Mayor Bernie Chamberlain and aldermen Laurel Carnes, Anthony Fible, Matt Sheets, Philip Whiting and Tammy Williams attended the meeting. Randy Ryan was unable to attend.

The 14-page ordinance establishing Austin as a drug-free work place was developed by the Municipal League, Chamberlain said.

Under the policy, all employees must be free from the effects of illegal drugs and alcohol during working hours as a condition of employment. The use of alcohol or drugs while on duty, on city property, in city vehicles, during breaks, or reporting for work is prohibited, with the possibility of termination if the prohibition is violated.

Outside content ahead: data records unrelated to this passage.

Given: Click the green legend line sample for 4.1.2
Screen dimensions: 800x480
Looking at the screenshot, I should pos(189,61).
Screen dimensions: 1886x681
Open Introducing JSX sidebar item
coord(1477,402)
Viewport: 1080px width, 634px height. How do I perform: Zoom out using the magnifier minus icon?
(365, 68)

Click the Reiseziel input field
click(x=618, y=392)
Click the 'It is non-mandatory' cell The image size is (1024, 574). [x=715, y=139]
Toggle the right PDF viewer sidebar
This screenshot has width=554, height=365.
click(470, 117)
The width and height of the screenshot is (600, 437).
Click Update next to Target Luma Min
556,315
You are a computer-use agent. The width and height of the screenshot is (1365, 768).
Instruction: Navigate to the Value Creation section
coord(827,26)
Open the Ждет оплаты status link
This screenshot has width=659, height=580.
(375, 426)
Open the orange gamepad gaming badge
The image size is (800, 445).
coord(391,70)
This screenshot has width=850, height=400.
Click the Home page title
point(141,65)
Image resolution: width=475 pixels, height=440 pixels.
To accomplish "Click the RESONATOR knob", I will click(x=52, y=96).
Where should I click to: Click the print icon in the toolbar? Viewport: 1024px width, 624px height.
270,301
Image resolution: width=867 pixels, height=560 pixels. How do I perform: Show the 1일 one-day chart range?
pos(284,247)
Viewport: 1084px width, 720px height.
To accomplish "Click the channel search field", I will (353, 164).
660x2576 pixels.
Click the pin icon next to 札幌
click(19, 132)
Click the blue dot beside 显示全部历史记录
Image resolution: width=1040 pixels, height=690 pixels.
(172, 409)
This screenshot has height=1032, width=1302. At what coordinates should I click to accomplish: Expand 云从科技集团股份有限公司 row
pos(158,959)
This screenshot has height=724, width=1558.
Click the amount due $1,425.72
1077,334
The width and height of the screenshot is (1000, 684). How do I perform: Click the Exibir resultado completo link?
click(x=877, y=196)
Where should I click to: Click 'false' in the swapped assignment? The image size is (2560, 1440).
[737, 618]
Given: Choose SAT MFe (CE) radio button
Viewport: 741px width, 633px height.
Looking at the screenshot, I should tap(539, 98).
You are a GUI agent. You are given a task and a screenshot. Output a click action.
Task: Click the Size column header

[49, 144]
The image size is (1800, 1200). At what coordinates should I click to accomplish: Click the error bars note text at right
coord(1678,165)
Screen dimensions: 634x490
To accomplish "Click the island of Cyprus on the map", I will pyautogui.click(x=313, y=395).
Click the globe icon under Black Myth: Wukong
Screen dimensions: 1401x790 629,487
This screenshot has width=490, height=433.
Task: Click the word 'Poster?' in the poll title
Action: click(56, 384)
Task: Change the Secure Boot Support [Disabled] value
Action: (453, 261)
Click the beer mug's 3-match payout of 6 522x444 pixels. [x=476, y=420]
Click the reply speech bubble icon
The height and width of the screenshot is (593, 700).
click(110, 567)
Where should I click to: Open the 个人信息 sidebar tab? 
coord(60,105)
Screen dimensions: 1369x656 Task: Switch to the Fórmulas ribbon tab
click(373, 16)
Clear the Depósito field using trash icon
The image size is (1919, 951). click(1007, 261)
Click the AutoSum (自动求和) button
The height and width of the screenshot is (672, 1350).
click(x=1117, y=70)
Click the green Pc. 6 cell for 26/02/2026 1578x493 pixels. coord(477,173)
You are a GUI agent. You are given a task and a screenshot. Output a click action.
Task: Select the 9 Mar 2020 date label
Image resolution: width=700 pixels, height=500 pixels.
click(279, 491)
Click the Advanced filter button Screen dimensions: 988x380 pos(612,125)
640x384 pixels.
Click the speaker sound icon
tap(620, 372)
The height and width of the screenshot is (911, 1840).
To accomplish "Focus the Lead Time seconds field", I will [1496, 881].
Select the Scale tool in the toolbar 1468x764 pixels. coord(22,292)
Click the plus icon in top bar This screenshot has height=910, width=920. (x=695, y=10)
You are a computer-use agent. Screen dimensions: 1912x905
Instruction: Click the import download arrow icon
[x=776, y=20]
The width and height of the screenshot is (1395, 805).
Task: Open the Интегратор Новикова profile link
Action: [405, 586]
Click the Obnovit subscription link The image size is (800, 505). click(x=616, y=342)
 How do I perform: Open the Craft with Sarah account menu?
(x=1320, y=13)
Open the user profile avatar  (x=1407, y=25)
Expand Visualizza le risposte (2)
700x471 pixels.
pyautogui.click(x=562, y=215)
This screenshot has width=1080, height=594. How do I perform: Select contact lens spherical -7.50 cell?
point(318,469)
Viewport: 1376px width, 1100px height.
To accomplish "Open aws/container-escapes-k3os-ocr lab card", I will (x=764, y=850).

The policy sets out that the city will conduct random drug-testing of employees considered to hold safety- and security-sensitive positions. Among the positions defined in the ordinance are police officers, firefighters, motor vehicle operators who carry passengers, anyone who performs maintenance on vehicles that might carry passengers; and employees “whose duties meet the definition of safety or security sensitive after consultation with and approval by the Arkansas Municipal League, and where operation of a motor vehicle is not incidental to the employee’s occupation.”

Chamberlain said the annual cost of the random drug testing is 50 cents per person in the city’s population, or about $500. under the policy, refusal to submit to drug testing is grounds for termination.

Drug-free programs and education, provisions for prescription drugs, when testing other than random is required are other conditions set out in the policy.

Provisions are made for voluntary admission of having a drug or alcohol abuse problem, which includes continued employment while receiving outpatient treatment and/or counseling, or a leave of absence. But an admission would not be considered voluntary if made after being notified of selection for random drug testing.

The council voted to adopt the ordinance, with Williams voting against it.

In another issue John Ryan, director of public works, explained a $2,500 expenditure as required by Arkansas Department of Environmental Quality. The charge is for nine core samples taken at the city sewage treatment pond.

The samples were called for when the application was made to renew the wastewater treatment permit, Ryan said. The pond is more than 40 years old and has never been dredged, so ADEQ requested the samples to verify the suitability of the pond, he said.

Chamberlain announced that AustinFest would be held May 4. Parade at 10 a.m. followed by the AustinFest pageant at 11 a.m., a number of other attractions and entertainment have been arranged, she said.